A Saudi comic spoofs ISIS; A new step toward Saudi-Israeli rapprochement

The following is a new edition of Pax Arabica, Joseph  Braude’s weekly newsletter. To subscribe, click here.

I’d like to share two items with you this week, each providing a glimpse into how proponents of social reform in Saudi Arabia have been striving to advance their goals.
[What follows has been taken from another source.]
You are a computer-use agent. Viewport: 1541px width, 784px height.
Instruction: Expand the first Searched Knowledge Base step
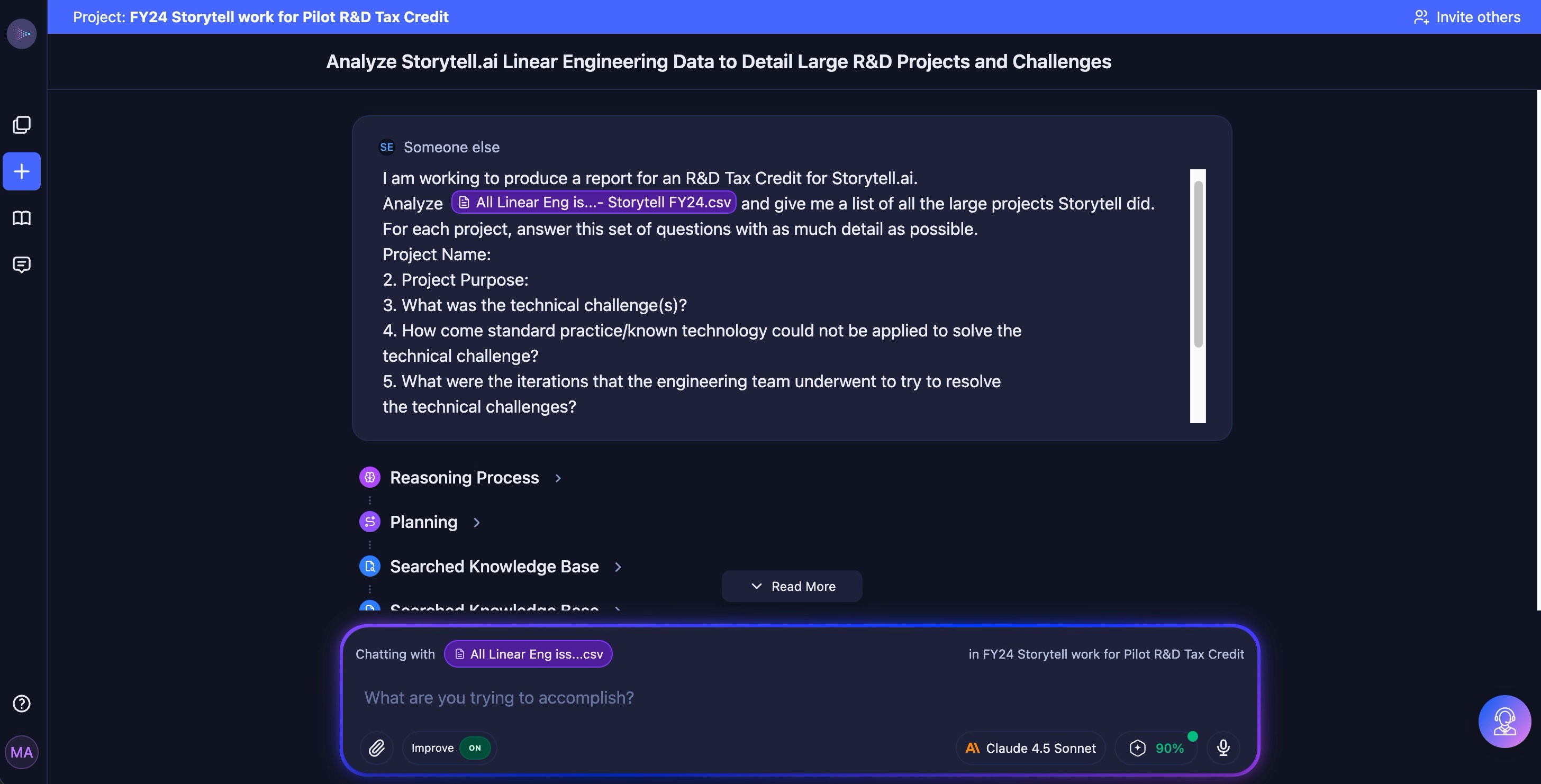(494, 567)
– Last month at the Andrew W. Mellon auditorium in Washington, America Abroad Media honored Nasser Al-Qasabi, a leading Saudi comic actor whom I’m proud to call a friend. He climbed to stardom in Saudi Arabia with a bold weekly comedy show called Tash Matash (“You either get it or you don’t”), which spoofed the country’s religious police, male chauvinism, clerics’ domination of the educational sphere, and corruption in government. More recently, his pan-Arab hit show “Selfie” told the story of a middle aged man who ventures into ISIS-land to persuade his son to abandon jihadism and come home to Riyadh. Season 2 took on the Sunni-Shi’ite divide, through the story of two Saudi families, one from each sect, whose sons were mixed up at birth. Qasabi has braved death threats for his work — and moved the ball forward in the struggle for just causes in his native land. And he really is funny, as you’ll find by watching this video:

The video has been shared more than 11,000 times via social media to date. To tweet it, click here.
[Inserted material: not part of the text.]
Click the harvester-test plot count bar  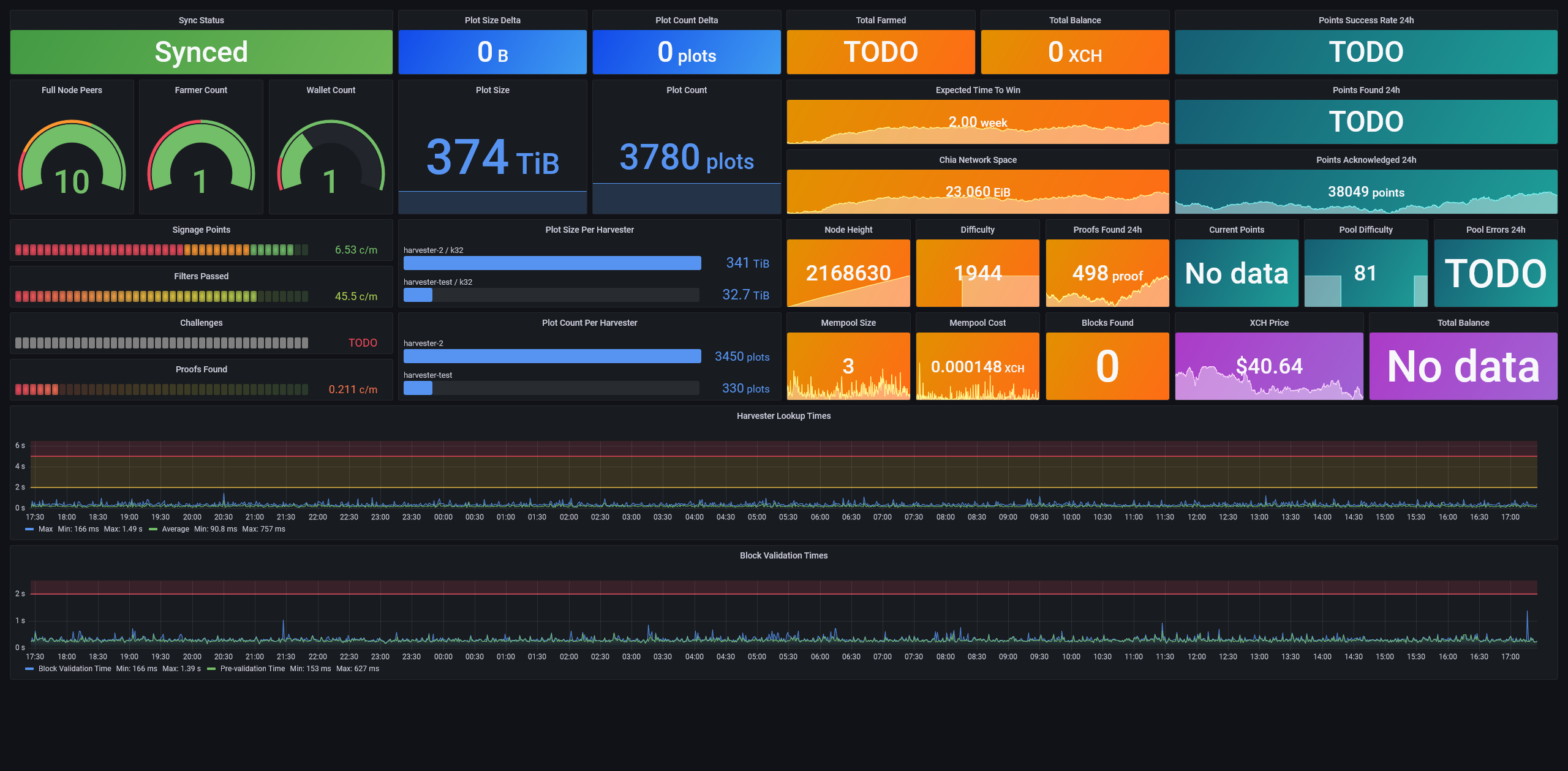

– Last week in the Hudson Institute journal Current Trends in Islamist Ideology, I published an interview with Abdulrahman Al-Rashed, former Al-Arabiya General Manager and Editor-in-Chief of Asharq Alawsat and Al-Majalla. Over a four-hour discussion, we explored the relationship between the Kingdom’s planned economic overhaul and the reform of Saudi religious and educational institutions. We discussed the potential role of nascent civil society organizations in fostering change, and what Americans and others might be able to do to strengthen their hand. Finally, we touched on what changes Saudi reformists hope to see in American policy toward Saudi Arabia under the Trump Administration, and how Saudi relations with Israel and Jews generally might be encouraged to improve. In response to the latter question, Al-Rashed said the following:

“Without a solution to the Israeli-Palestinian issue, prospects to do so are severely constrained. A resolution of that conflict, whether along the lines of the “Arab Peace Initiative” presented by the late King Abdullah or some other approach, will make it much easier to improve relations among Saudis, other Arabs, Jews generally, and Israelis. But if the question is specifically what can be done now — before the conflict is resolved — to increase connectivity, perhaps a new step would be for Saudi Arabia to formally lift its ban on work visas for Israel’s Arab citizens, and for Israel to welcome and foster Arab Israelis’ professional deployment to any Arab country. From a Saudi perspective, the case for doing so can be made openly in terms of the virtue of empowering all Palestinians, on either side of the Green Line. In seeking out the most qualified Arabs in Israel to work anywhere in the Gulf, moreover, we will inevitably find those who have achieved success in the mainstream of Israel’s economy and society — the tech sector, manufacturing, medicine, and so on. When they travel to the GCC states, their human networks and professional partnerships will effectively travel with them. Thus, they can serve as a human bridge, as Israel moves toward a political solution, gradually enabling partnerships between the broader populations of both sides.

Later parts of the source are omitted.